Network deployment and integration will be done in stages. First the Network Operations Center (NOC) will be assembled and integrated at the NASA Glenn site. Next, the commercial WAN will be activated and integrated with the router and network severs at the NOC. With this base infrastructure in place, the wireless networks at each airport can be activated and integrated into the total communications infrastructure. From this point, the full spectrum of network testing can be performed ranging from link performance in an active runway environment to network testing including basic network performance (capacity, latency, packet loss), mesh performance (mesh forming, stability, failover) and QOS (rate control, packet prioritization, granularity).

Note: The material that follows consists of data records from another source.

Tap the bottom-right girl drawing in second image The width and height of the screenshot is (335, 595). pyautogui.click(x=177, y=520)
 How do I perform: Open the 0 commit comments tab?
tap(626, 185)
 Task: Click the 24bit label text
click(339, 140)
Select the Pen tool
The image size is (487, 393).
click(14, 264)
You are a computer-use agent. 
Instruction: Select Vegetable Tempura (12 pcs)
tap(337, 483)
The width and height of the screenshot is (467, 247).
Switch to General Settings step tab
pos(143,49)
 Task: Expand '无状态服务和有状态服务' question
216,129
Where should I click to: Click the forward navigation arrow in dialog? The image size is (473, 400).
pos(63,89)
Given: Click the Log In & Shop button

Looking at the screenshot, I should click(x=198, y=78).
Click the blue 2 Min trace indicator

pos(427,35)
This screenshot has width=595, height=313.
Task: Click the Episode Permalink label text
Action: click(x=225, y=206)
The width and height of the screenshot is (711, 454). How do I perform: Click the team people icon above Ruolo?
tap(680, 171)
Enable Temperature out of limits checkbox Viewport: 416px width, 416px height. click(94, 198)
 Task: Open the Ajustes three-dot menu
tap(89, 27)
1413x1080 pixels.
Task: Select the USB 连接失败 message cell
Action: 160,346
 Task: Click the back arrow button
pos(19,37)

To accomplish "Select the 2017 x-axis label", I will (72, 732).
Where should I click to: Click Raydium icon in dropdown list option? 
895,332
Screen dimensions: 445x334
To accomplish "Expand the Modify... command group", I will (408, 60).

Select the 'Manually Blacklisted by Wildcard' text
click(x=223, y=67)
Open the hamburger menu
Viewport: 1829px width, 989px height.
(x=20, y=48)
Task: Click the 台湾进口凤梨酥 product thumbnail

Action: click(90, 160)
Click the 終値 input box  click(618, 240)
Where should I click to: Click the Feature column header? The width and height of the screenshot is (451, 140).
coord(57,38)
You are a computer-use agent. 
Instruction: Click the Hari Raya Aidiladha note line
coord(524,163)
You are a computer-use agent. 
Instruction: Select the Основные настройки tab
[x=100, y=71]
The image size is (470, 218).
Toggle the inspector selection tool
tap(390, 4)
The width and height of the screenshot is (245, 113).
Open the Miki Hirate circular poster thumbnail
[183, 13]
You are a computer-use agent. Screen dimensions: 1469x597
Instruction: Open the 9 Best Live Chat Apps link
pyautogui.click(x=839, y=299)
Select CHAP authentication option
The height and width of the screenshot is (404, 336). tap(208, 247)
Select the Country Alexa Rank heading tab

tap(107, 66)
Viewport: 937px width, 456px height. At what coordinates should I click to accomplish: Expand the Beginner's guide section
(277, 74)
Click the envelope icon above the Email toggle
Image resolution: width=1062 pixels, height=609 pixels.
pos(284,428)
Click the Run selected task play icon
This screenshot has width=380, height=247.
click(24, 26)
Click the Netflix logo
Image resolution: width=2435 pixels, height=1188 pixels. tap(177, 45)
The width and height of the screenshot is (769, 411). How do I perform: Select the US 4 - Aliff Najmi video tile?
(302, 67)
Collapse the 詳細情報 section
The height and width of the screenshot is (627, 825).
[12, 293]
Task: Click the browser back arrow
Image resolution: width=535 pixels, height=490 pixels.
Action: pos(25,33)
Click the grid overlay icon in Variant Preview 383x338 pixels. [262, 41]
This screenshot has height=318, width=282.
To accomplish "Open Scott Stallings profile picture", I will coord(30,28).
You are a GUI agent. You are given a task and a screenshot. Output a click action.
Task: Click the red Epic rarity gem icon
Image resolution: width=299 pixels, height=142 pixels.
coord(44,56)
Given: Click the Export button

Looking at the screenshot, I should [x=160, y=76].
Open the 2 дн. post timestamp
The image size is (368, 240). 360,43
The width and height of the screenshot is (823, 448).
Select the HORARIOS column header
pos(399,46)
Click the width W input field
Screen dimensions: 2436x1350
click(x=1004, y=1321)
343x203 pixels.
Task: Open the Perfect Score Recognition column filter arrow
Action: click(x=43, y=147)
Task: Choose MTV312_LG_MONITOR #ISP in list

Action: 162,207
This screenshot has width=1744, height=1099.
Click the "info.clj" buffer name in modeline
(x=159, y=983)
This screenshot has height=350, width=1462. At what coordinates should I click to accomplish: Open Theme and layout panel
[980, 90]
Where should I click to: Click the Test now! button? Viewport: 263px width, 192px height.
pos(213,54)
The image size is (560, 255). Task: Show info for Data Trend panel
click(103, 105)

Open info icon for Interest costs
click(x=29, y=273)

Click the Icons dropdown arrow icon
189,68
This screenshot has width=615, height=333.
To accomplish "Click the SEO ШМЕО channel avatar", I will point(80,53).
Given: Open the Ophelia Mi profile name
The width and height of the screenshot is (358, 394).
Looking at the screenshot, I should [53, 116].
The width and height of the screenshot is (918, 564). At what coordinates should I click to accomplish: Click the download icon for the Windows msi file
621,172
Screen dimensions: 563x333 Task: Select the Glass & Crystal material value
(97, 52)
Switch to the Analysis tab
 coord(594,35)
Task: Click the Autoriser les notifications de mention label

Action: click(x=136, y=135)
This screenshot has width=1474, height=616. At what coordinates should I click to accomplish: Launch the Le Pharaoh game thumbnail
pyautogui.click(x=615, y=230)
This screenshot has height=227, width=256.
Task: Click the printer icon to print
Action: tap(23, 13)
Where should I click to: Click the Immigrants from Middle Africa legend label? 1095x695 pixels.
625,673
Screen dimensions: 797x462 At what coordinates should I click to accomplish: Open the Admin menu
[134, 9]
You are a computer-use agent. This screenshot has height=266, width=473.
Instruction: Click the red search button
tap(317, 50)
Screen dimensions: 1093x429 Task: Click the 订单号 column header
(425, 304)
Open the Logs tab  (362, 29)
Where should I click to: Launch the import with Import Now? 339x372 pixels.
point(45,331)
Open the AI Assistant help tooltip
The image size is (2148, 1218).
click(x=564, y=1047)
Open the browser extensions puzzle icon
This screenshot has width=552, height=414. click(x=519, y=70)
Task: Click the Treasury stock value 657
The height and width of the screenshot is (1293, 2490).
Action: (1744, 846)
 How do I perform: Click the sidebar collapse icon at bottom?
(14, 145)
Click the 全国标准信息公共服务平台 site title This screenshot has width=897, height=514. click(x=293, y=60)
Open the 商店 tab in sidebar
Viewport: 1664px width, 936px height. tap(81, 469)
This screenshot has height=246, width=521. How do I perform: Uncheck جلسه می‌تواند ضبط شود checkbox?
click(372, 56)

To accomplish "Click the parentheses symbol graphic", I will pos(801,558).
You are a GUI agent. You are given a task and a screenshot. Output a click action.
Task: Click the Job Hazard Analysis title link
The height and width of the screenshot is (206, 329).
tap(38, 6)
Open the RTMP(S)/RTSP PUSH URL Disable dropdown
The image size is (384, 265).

Figure 5 – Outdoor Test Configuration


When the full spectrum of network testing and experiments is finished, the network can then be made available to support the broader range of NGATS experiments planned for the testbed. 802.16wireless network technologies will be procured, tested and phased into the airport surface network infrastructure and improvements gauged against current performance.

7 - Testbed Deployment and Testing Schedule

The deployment, integration and field testing will role out as follows. Laboratory testing and tool development will continue through June 2006. Site kitting and major subassemblies will be built during July 2006. NOC and WAN network integration will occur late July and extend into August 2006. The airport wireless networks will be deployed in August with network testing extending into September 2006.

8 - Summary/Conclusions

Increased requirements for airport sensors, communications, surveillance and traffic management demand a flexible, capable and reliable communications infrastructure. An airport surface wireless network using advanced wireless network technology is a strategic part of meeting this demand. The 5091-5150 MHz extended MLS band, when allocated for ATC/AOC safety critical applications will provide the spectrum bandwidth required for this type of network. As a part of the NGATS CNS National Testbed, the experimental airport wireless network will provide the environment necessary to develop this communications infrastructure.